“小乔,怎么想这么久还没动笔呀……”大乔明知故问道。
“让人家想想嘛~想一个姐姐想不到的字……”小乔阴着脸,用手指轻轻弹着蛋蛋,迫使快要喷出的精液再次流回。
或者是另一个更加过分的游戏,她们用丝袜牢牢绑在诸葛亮的脖子上,让其难以呼吸,同时两人开始踢蛋蛋的游戏,踢中一次得一分,而诸葛亮却只能悲惨地在地上试图用手解开丝袜,但每次都会被无情地打断。

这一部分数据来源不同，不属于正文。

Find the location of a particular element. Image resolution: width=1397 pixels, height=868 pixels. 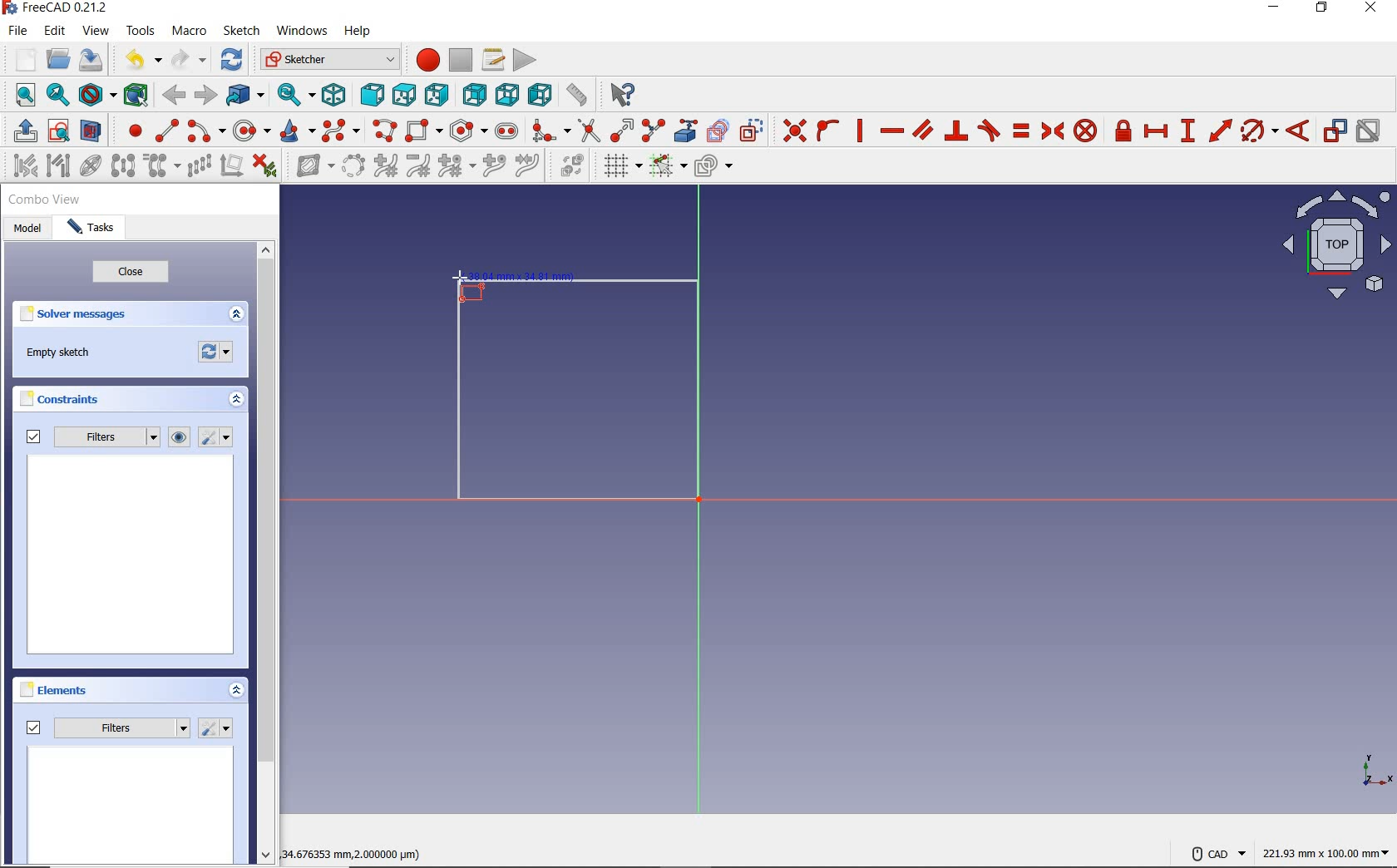

filters is located at coordinates (107, 728).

姐妹二人就这样追逐着在地上打滚的诸葛亮,直至使其在射精后昏迷。
她们总能想出各种诸如此类的游戏,并且乐此不疲地玩整整一个时辰,每次玩累了便只留下马眼处不断流出先行液的晕厥的自己。
而双手被束缚的自己,就连自慰这种最基本的事情都做不到,只能每天用舌头像今天一样,苦苦哀求着对方帮自己释放。
“唔…学得很快嘛……”感受到诸葛亮舌技的进步,大乔发出了满意的声音,将脚从诸葛亮脸上拿下,俯视着诸葛亮,也不说话,想在等待着什么。
“求,求求你了!”
“啪……”打断诸葛亮继续说下去的是一记耳光,大乔微笑平淡地说,“说错了,重来。”
“大乔主人,求你…让我释…放一次吧……”诸葛亮忍着疼痛,断断续续地说着,眼睛都不敢与其对视,“我真的…真的……求求你了,求求两位主人帮我…我……我快要疯掉了。”
片刻的沉默,诸葛亮如同等待审判的罪犯一般,房间里安静地只听得到诸葛亮的眼泪不断滴答在木板上的声音,大乔依旧保持着微笑,让人猜不透她在想什么。